Causes of the Great Depression

Economic Factors

  • Overproduction and underconsumption led to a surplus of goods and a decrease in demand, as many industries produced more goods than people could afford to buy.
  • Stock market speculation caused a massive loss of wealth when the bubble burst, as many Americans invested heavily in the stock market.
  • A credit crisis occurred when people and businesses bought on credit, leading to a crisis when they couldn't pay their debts.
  • The weak banking system left many banks vulnerable to collapse, as they invested heavily in the stock market and gave out loans to speculators.

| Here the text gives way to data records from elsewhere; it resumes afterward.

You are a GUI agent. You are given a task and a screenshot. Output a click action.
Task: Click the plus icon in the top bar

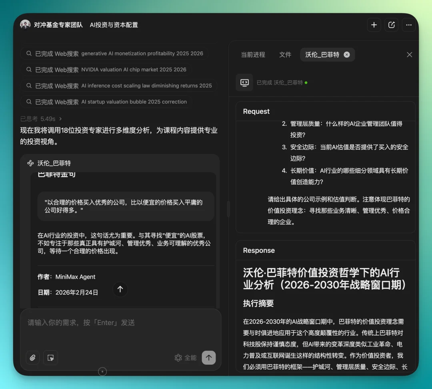click(x=374, y=25)
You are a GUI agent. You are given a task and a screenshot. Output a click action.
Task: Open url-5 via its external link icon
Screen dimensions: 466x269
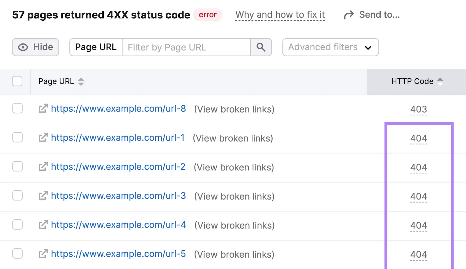43,254
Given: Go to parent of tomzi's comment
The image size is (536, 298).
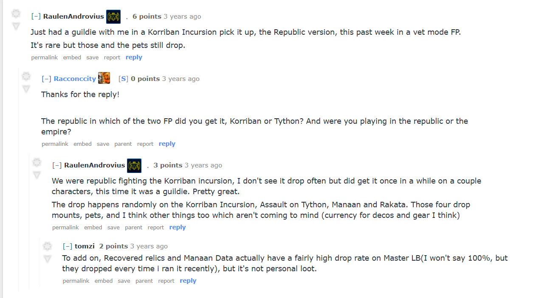Looking at the screenshot, I should [x=144, y=281].
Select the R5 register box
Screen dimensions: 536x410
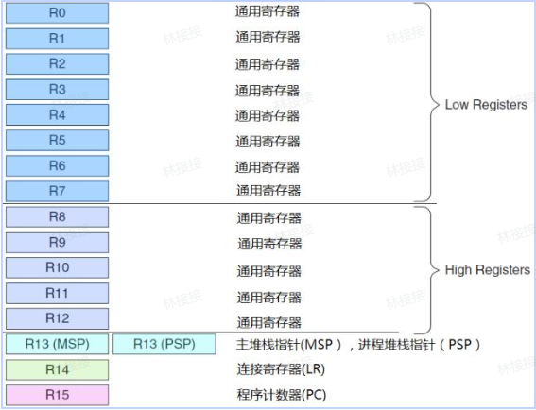point(57,140)
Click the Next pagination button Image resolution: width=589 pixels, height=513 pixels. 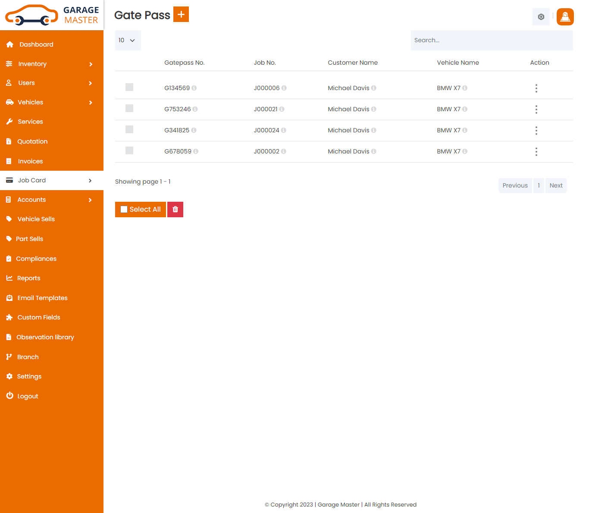click(x=556, y=185)
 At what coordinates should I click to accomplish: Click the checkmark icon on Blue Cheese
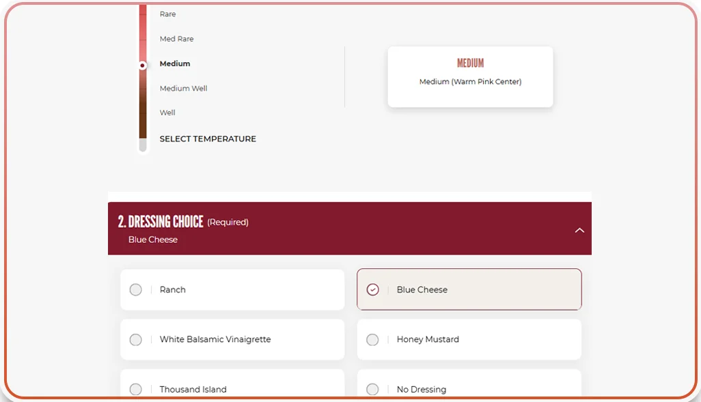(x=372, y=289)
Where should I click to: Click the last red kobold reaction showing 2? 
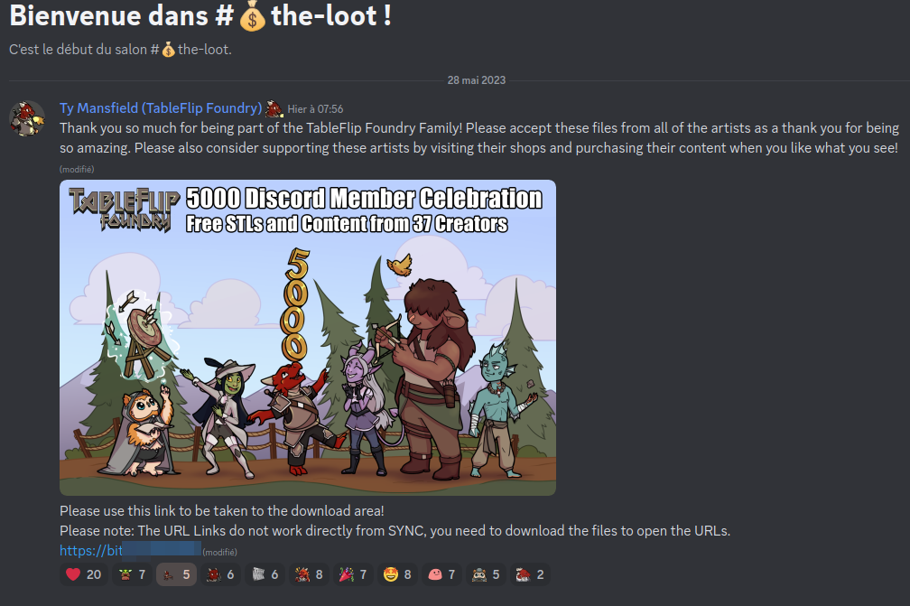tap(531, 574)
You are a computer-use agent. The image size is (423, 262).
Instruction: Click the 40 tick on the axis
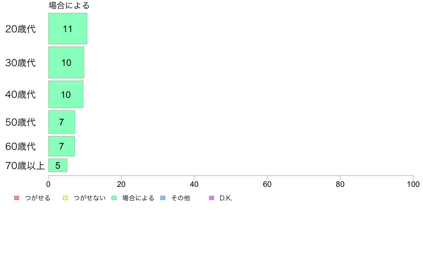click(194, 184)
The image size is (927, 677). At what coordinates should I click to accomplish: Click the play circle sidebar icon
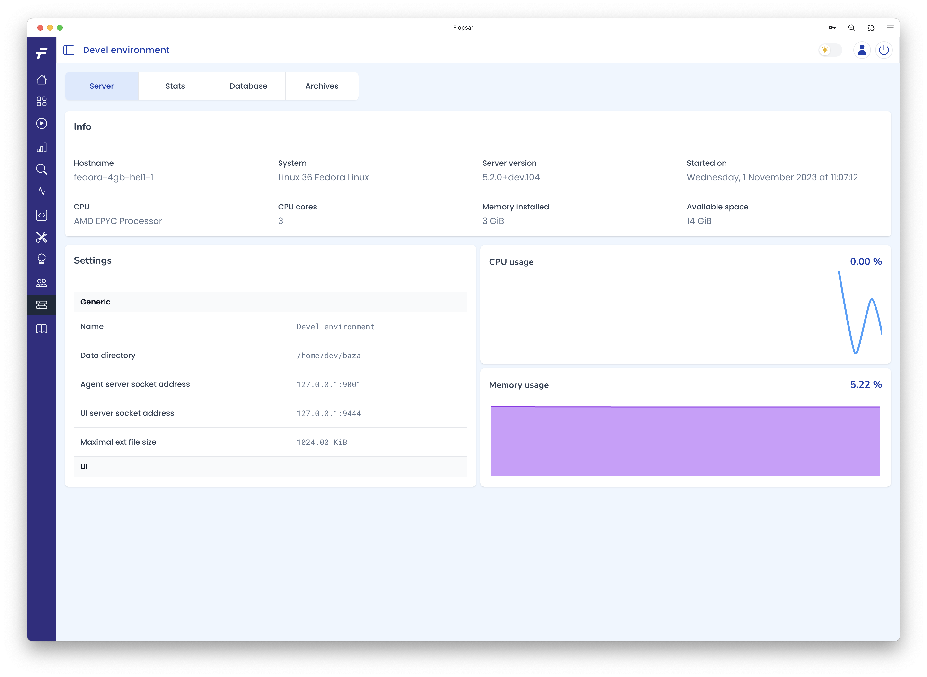pyautogui.click(x=41, y=123)
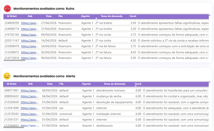Sort Alerta table by Data header
Viewport: 214px width, 131px height.
[x=50, y=84]
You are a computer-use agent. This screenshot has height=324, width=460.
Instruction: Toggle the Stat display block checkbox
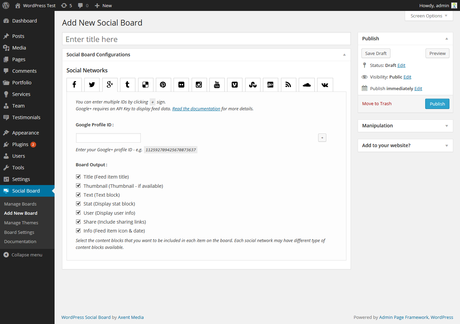[x=78, y=203]
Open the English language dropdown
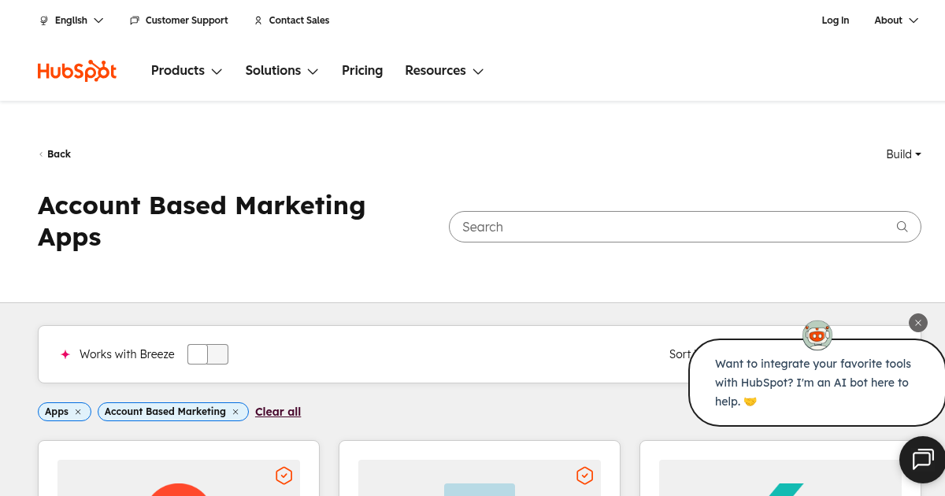Viewport: 945px width, 496px height. click(x=72, y=20)
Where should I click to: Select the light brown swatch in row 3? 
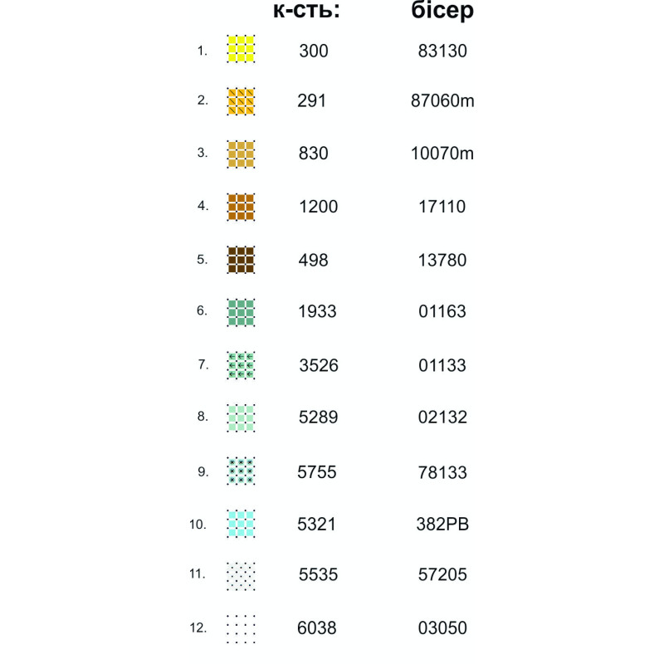tap(241, 154)

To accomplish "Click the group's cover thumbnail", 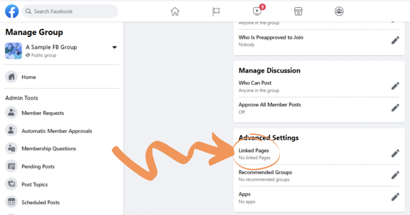I will [13, 51].
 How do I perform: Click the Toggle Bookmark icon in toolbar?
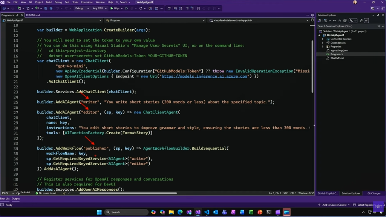(x=198, y=8)
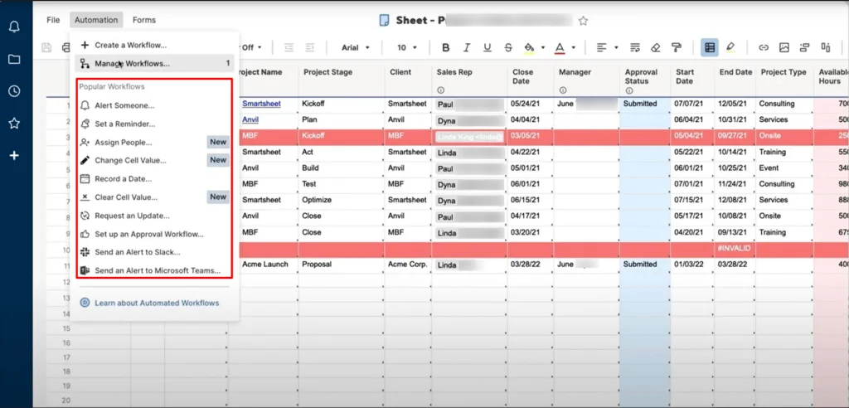Open Recents clock icon in sidebar
The height and width of the screenshot is (408, 849).
[14, 91]
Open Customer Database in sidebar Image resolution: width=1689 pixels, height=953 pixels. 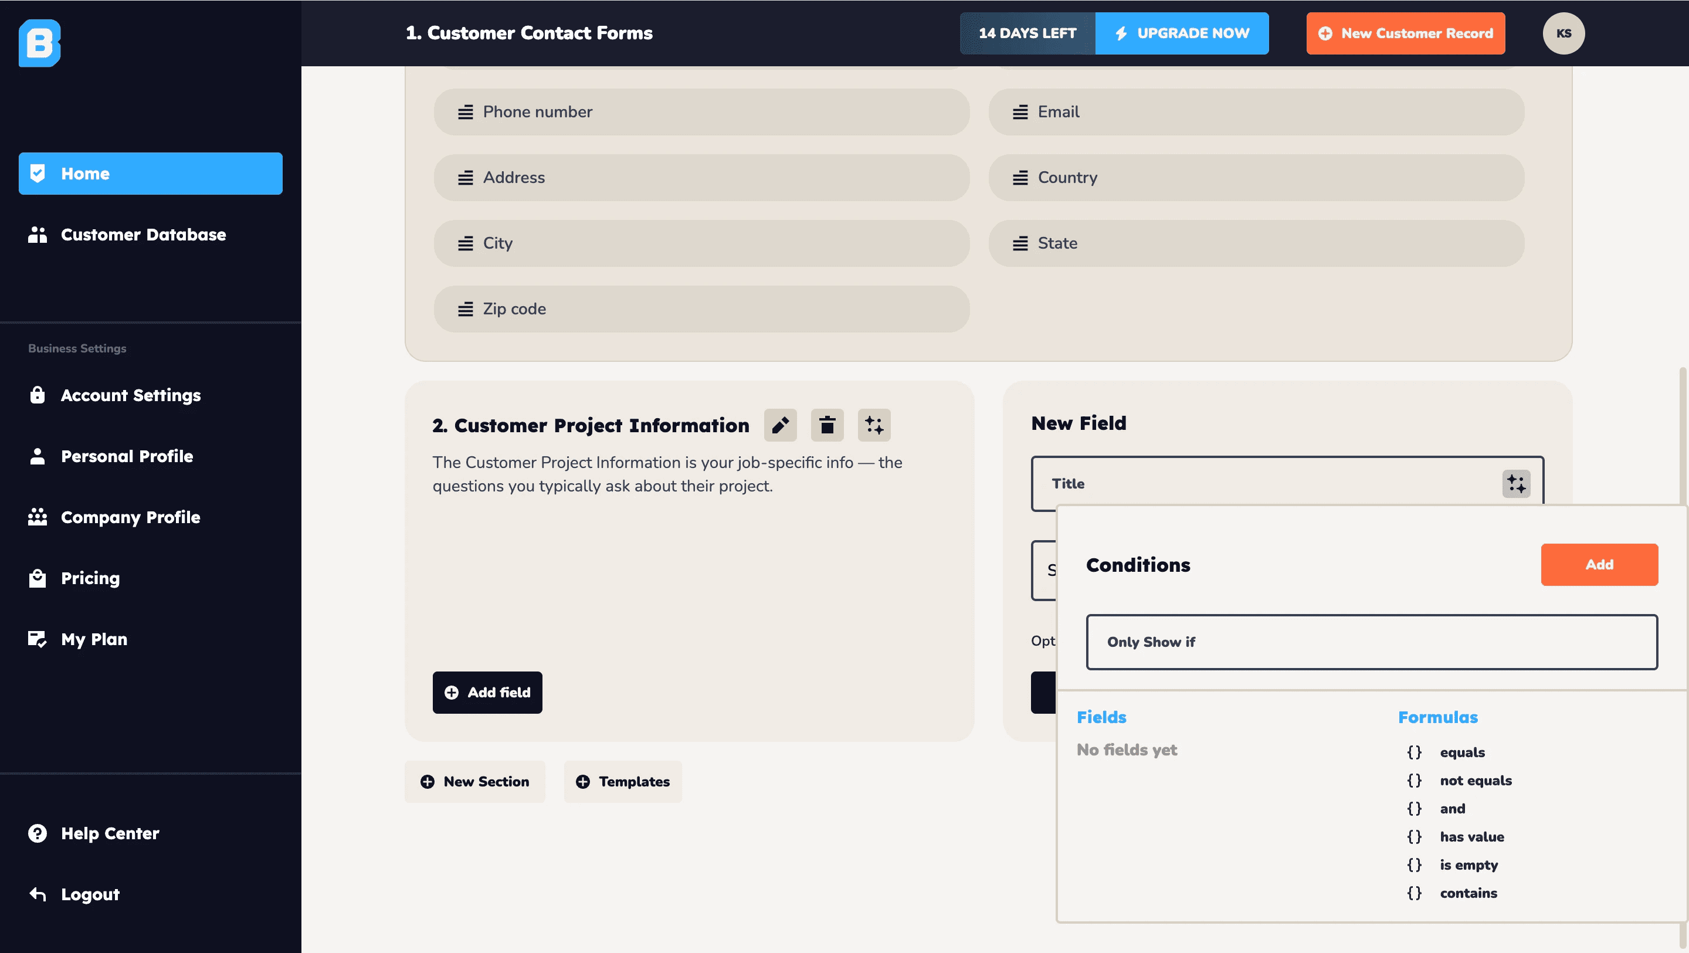click(x=143, y=235)
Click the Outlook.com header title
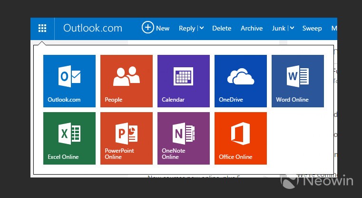The height and width of the screenshot is (198, 362). (x=93, y=28)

Global Economic Conditions

  • The global economy was already experiencing a downturn, making it difficult for countries to recover from the collapse of international trade.
  • The passage of the Smoot-Hawley Tariff Act in 1930, which raised tariffs on imported goods, is seen as a contributing factor to the Great Depression.

Other Factors

  • A severe drought in 1930 led to a decline in agricultural production, further exacerbating the economic downturn.
  • The Federal Reserve's decision to raise interest rates in 1928 and 1929 reduced borrowing and spending, contributing to the Great Depression.